§ **Activity**:
Below are entries; copy exactly, and only, the lines from the one containing "You are a computer-use" through their final line, leaving out pictures.

Listed entries Block Start

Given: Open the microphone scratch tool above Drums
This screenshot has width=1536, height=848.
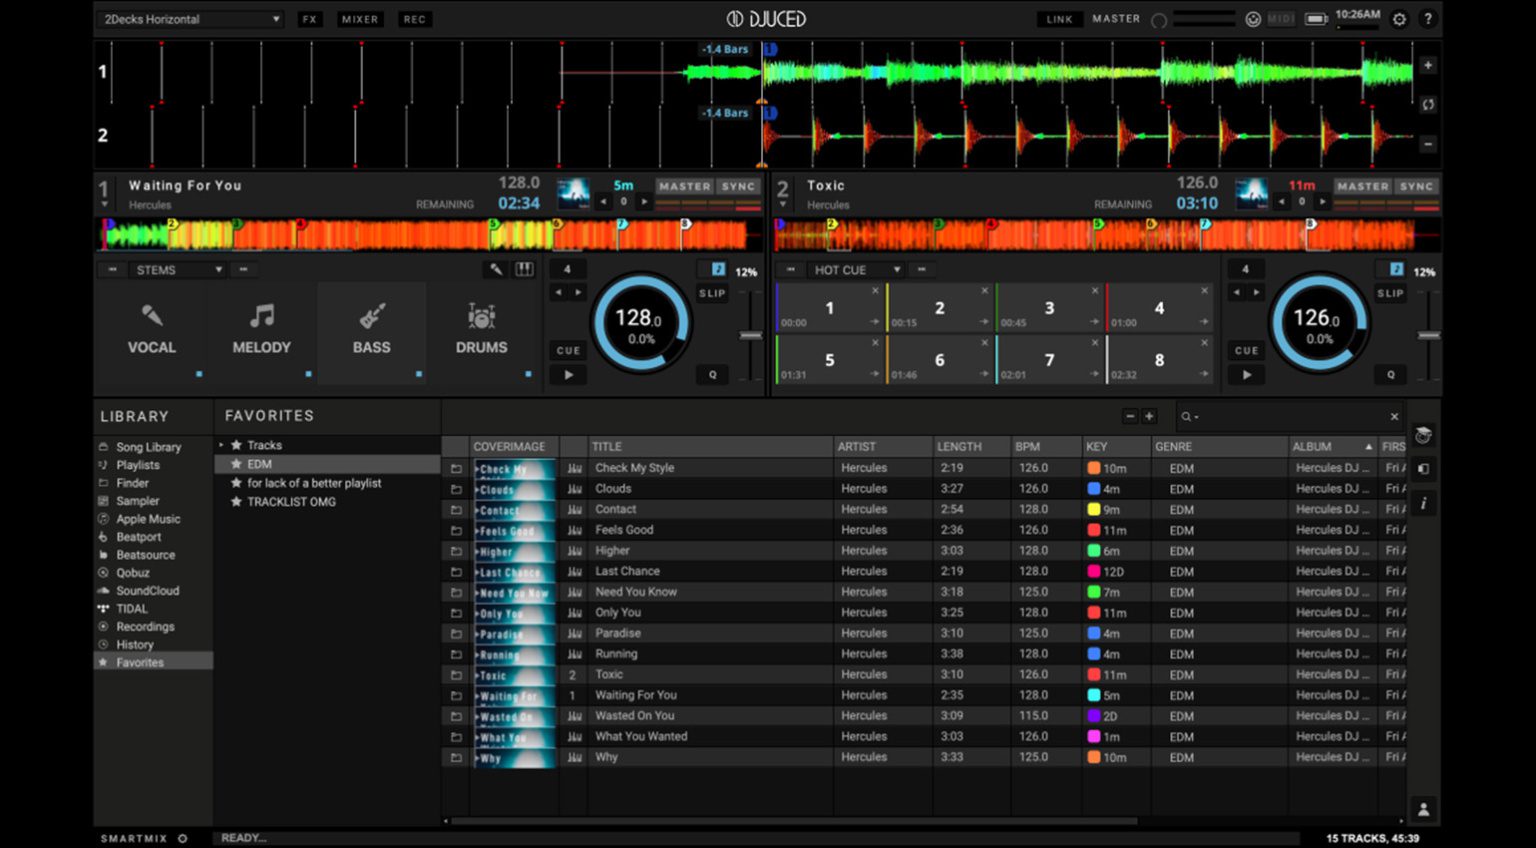Looking at the screenshot, I should pyautogui.click(x=495, y=269).
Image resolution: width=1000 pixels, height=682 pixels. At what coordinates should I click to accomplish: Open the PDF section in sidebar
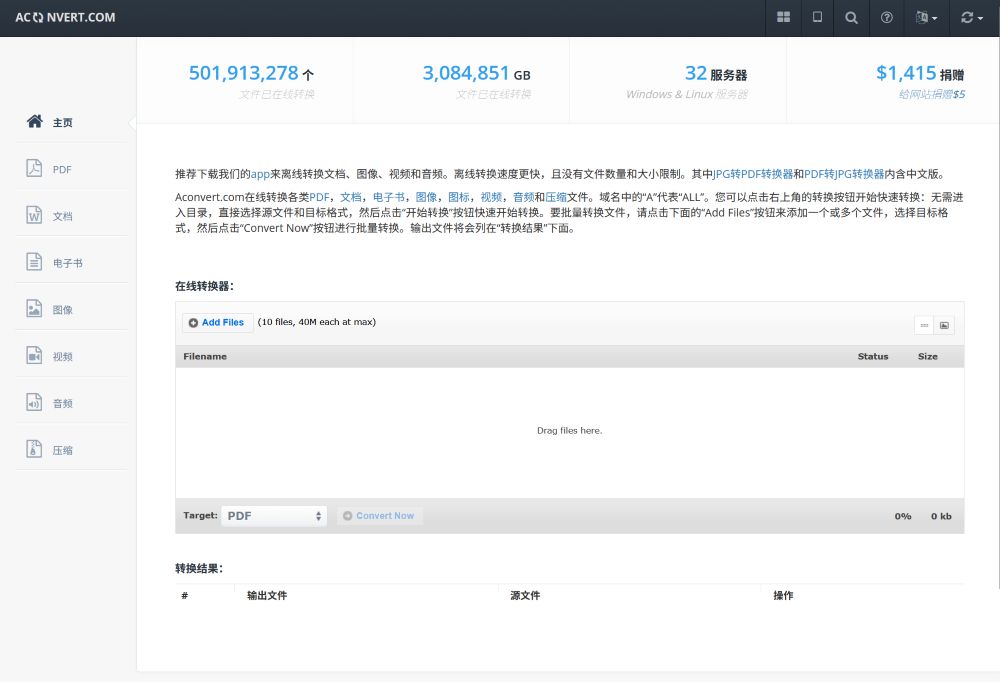point(34,168)
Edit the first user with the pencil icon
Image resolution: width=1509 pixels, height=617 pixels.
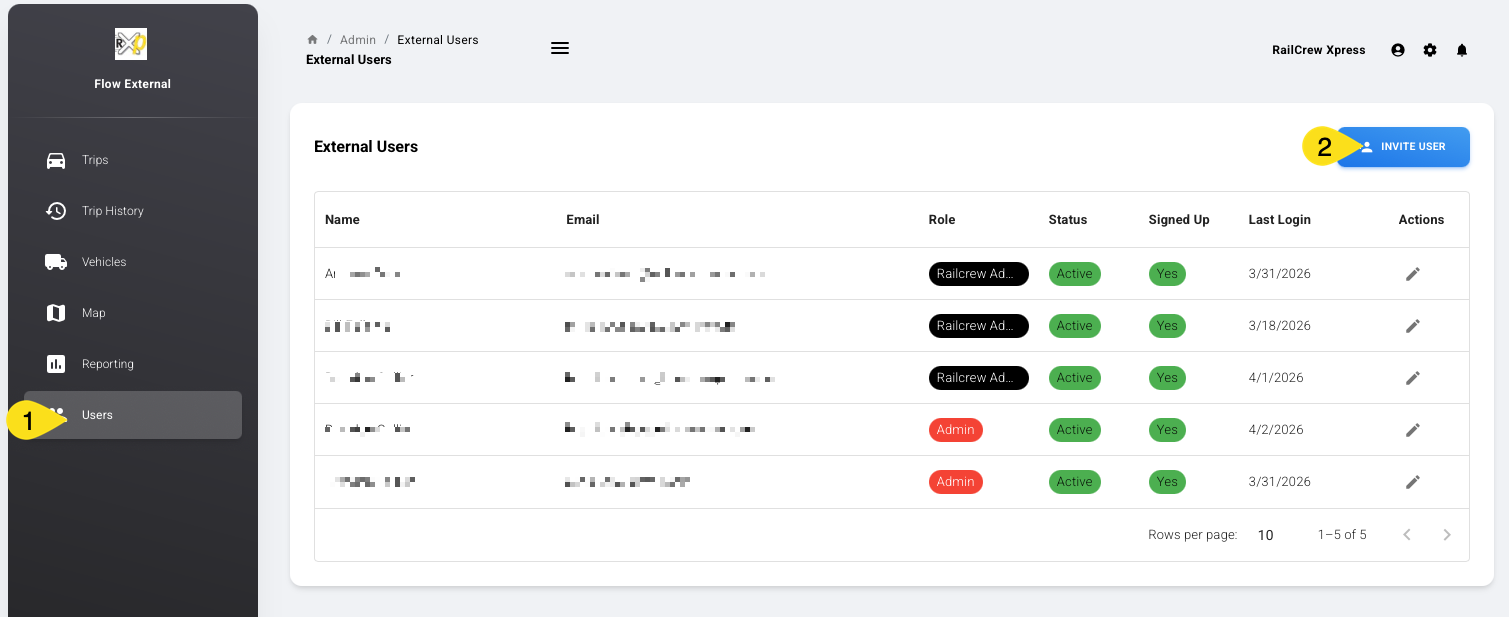click(1413, 273)
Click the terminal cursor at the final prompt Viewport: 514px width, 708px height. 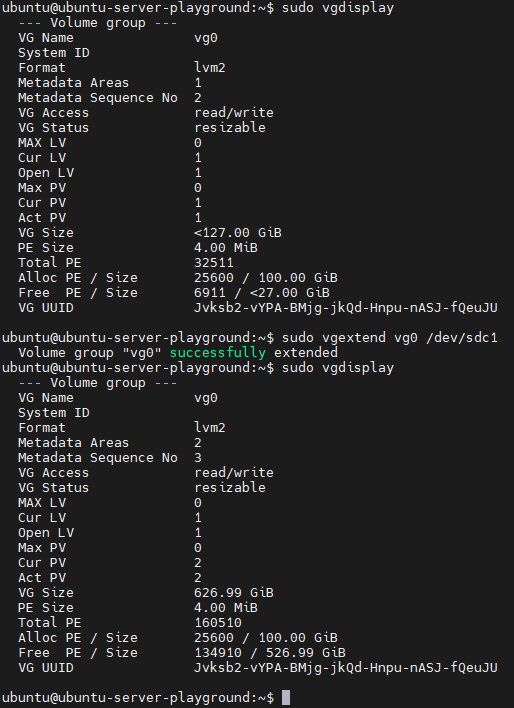[286, 697]

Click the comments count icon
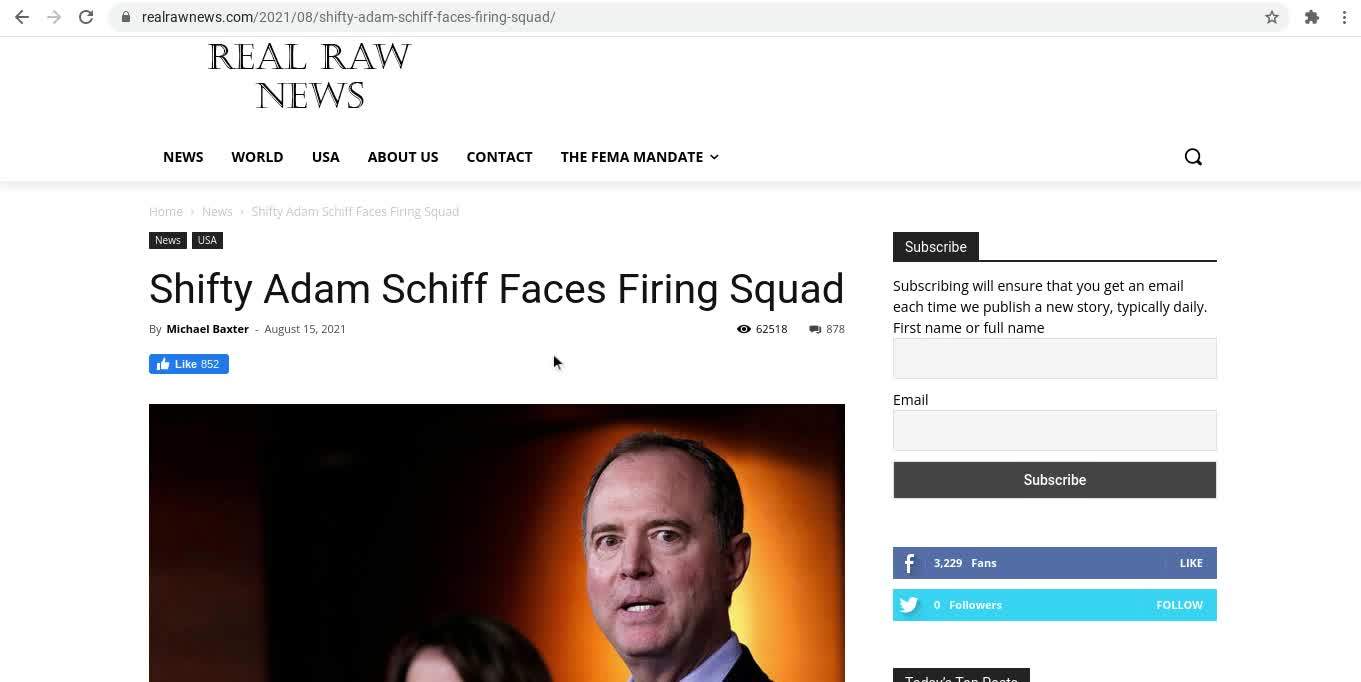coord(815,329)
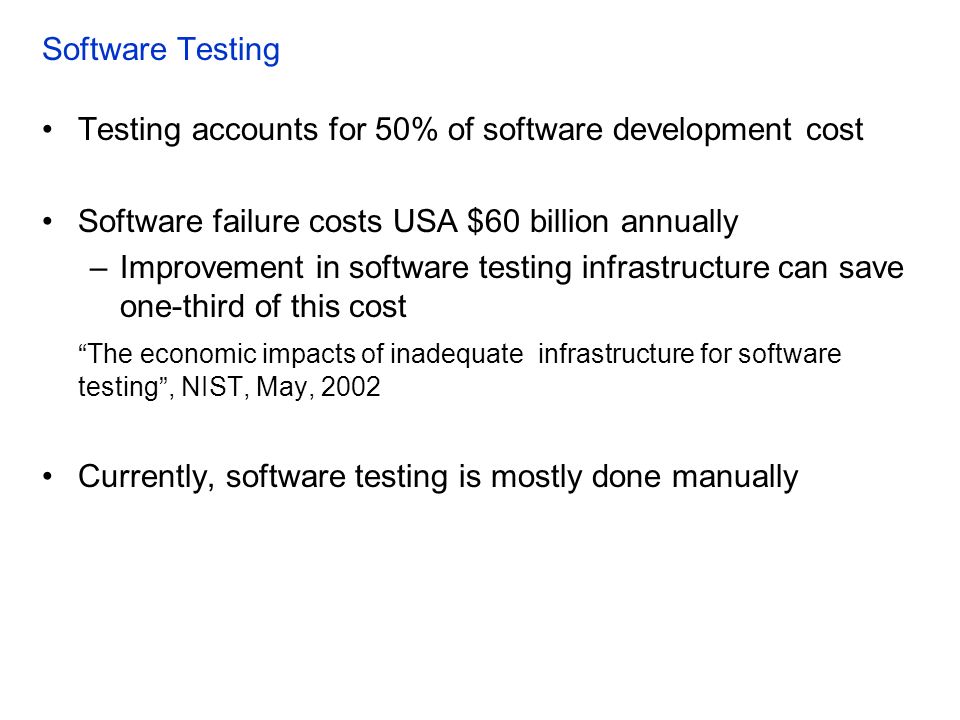The width and height of the screenshot is (960, 720).
Task: Click the "NIST" reference text
Action: click(214, 388)
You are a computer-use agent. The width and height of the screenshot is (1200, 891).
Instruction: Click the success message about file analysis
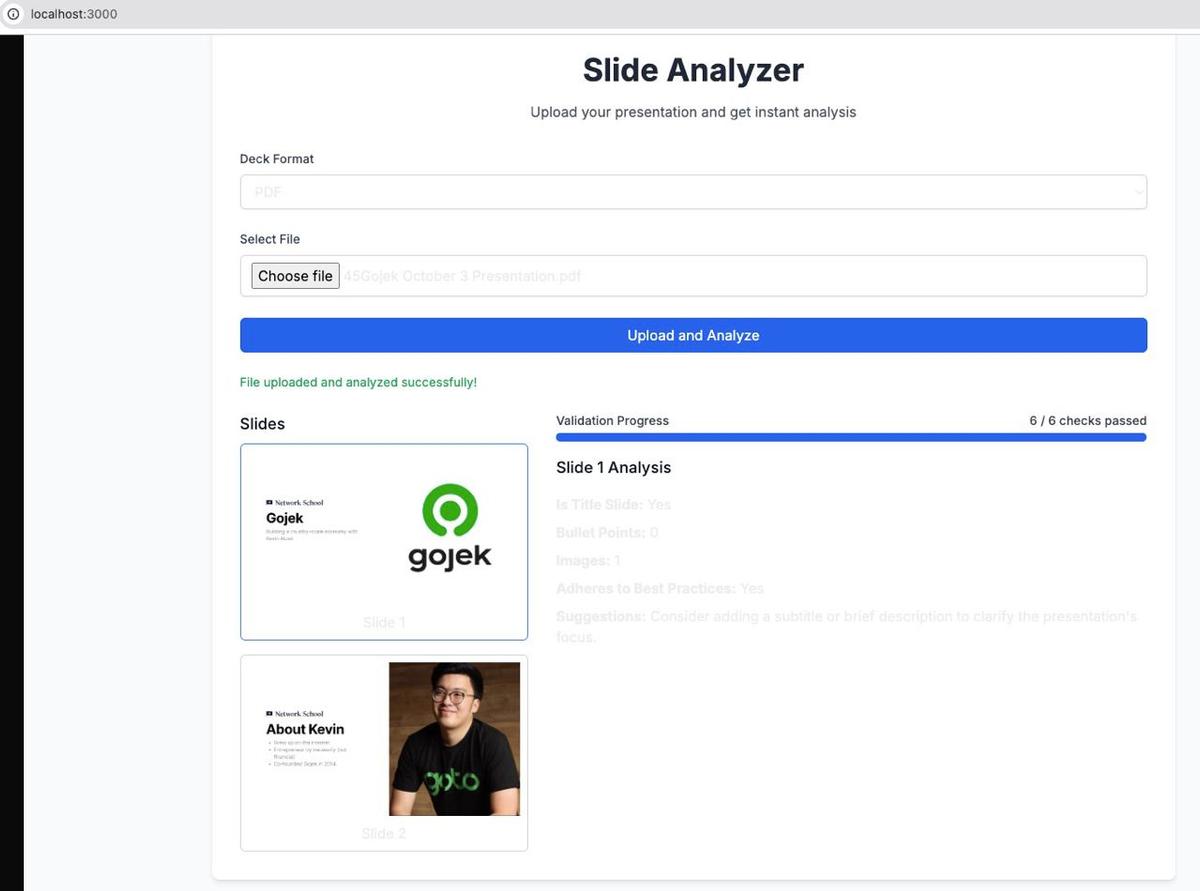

Listed entries Block End

§ **Solution to this task**:
You are a computer-use agent. The width and height of the screenshot is (1200, 891).
Instruction: Click the success message about file analysis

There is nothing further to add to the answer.